In an Australian first, Mastercard’s Agent Pay has successfully processed fully authenticated AI-led transactions on its network. One case involved an AI agent purchasing cinema tickets from Event Cinemas using a CBA debit card. Another saw an AI book accommodation in Thredbo using a Westpac credit card. And every step of the process was approved, visible and secure – no hidden bots. What's more, these were not experiments in a lab – they were real transactions on Mastercard’s network.

Mastercard’s Agent Pay system makes sure AI agents are recognised participants in the payment process, meaning banks and businesses can see when an AI is making a purchase, verify it and keep things safe.

Why, though?
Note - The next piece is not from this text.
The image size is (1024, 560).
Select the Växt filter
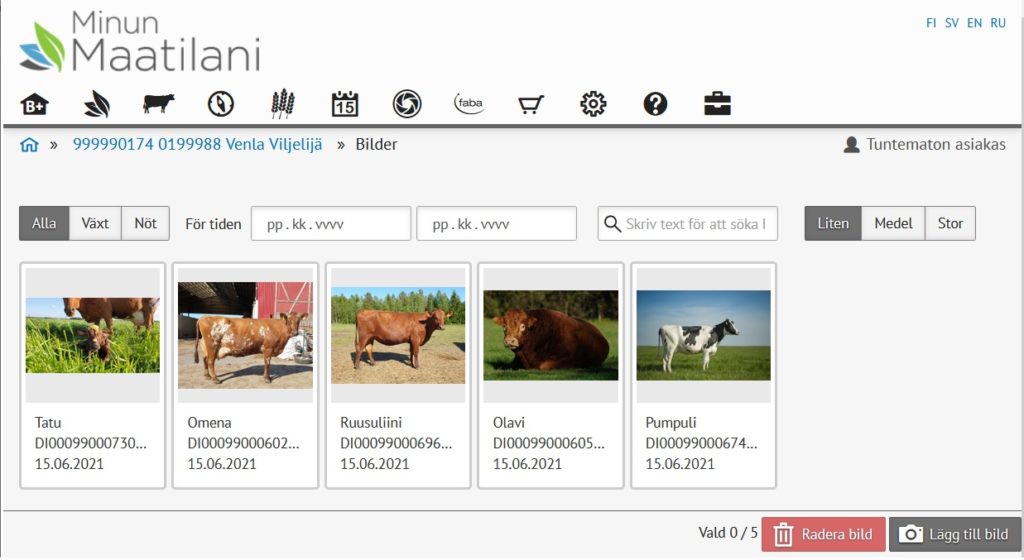(x=95, y=223)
Well, a few years ago, we probably didn't think we'd be chatting to artificial intelligence throughout the day to help us with everything from work to play and everything in between.

That said, Aussies are getting used to the idea of AI in everyday life; while 48 per cent of us have used AI assistants to shop online, trust is the sticking point, with nine out of ten Australians expressing fears about privacy and security.

Mastercard believes that if it can make AI spending as safe as tapping your card, we’ll be far more comfortable handing over the reins. They’re expanding this tech across Asia-Pacific, partnering with AI companies and building agentic teams to help banks and retailers adopt it.

If Mastercard is right, booking your trip to Tahiti could soon be done for you, not by you.